> Task description:
Extract exactly and only the lines of the data below, starting at the line with "1024x1024 pixels." and stopping after the final line.

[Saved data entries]

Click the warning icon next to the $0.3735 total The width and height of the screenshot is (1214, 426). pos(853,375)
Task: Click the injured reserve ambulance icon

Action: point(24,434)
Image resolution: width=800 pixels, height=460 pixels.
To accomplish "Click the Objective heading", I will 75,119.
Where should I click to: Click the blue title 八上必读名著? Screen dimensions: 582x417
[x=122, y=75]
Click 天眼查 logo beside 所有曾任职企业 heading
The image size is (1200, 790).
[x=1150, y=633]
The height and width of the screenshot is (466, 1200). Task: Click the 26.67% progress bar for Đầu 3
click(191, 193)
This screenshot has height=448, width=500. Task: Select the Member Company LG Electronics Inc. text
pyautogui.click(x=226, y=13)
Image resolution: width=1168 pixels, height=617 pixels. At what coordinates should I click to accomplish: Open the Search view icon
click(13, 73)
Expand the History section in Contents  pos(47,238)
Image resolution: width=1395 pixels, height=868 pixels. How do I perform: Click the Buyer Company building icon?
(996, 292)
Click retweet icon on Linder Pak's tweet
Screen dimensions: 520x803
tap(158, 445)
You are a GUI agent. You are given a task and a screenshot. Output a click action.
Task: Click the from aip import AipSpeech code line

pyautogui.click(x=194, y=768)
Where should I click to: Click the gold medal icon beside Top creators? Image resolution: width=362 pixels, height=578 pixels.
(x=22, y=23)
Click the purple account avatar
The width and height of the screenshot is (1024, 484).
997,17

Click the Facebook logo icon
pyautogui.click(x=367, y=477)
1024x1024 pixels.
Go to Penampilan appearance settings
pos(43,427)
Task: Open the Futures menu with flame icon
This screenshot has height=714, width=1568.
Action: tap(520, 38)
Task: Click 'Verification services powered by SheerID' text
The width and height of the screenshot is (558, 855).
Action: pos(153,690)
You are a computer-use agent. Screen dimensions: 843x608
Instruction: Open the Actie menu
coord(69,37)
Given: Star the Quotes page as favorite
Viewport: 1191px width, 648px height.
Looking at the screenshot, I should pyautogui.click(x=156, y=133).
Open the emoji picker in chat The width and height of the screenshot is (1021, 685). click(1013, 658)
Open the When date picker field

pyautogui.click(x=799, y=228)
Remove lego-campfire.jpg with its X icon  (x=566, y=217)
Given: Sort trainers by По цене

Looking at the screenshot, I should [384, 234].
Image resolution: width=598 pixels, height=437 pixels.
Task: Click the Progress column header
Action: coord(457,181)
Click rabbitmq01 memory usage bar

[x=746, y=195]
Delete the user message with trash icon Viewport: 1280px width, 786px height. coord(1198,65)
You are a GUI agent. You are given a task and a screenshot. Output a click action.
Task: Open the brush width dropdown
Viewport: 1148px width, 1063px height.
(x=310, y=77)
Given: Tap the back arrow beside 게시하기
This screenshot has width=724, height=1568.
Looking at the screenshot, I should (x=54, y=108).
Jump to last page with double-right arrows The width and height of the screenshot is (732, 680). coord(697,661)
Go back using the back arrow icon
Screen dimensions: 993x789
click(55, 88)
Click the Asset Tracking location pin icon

> Response:
1024x1024 pixels.
Go to Penampilan appearance settings
pos(43,427)
Task: Open the Futures menu with flame icon
This screenshot has height=714, width=1568.
Action: tap(520, 38)
Task: Click 'Verification services powered by SheerID' text
The width and height of the screenshot is (558, 855).
Action: pos(153,690)
You are a computer-use agent. Screen dimensions: 843x608
Instruction: Open the Actie menu
coord(69,37)
Given: Star the Quotes page as favorite
Viewport: 1191px width, 648px height.
Looking at the screenshot, I should pyautogui.click(x=156, y=133).
Open the emoji picker in chat The width and height of the screenshot is (1021, 685). click(1013, 658)
Open the When date picker field

pyautogui.click(x=799, y=228)
Remove lego-campfire.jpg with its X icon  (x=566, y=217)
Given: Sort trainers by По цене

Looking at the screenshot, I should [384, 234].
Image resolution: width=598 pixels, height=437 pixels.
Task: Click the Progress column header
Action: coord(457,181)
Click rabbitmq01 memory usage bar

[x=746, y=195]
Delete the user message with trash icon Viewport: 1280px width, 786px height. coord(1198,65)
You are a GUI agent. You are given a task and a screenshot. Output a click action.
Task: Open the brush width dropdown
Viewport: 1148px width, 1063px height.
(x=310, y=77)
Given: Tap the back arrow beside 게시하기
This screenshot has width=724, height=1568.
Looking at the screenshot, I should (x=54, y=108).
Jump to last page with double-right arrows The width and height of the screenshot is (732, 680). coord(697,661)
Go back using the back arrow icon
Screen dimensions: 993x789
click(55, 88)
Click the Asset Tracking location pin icon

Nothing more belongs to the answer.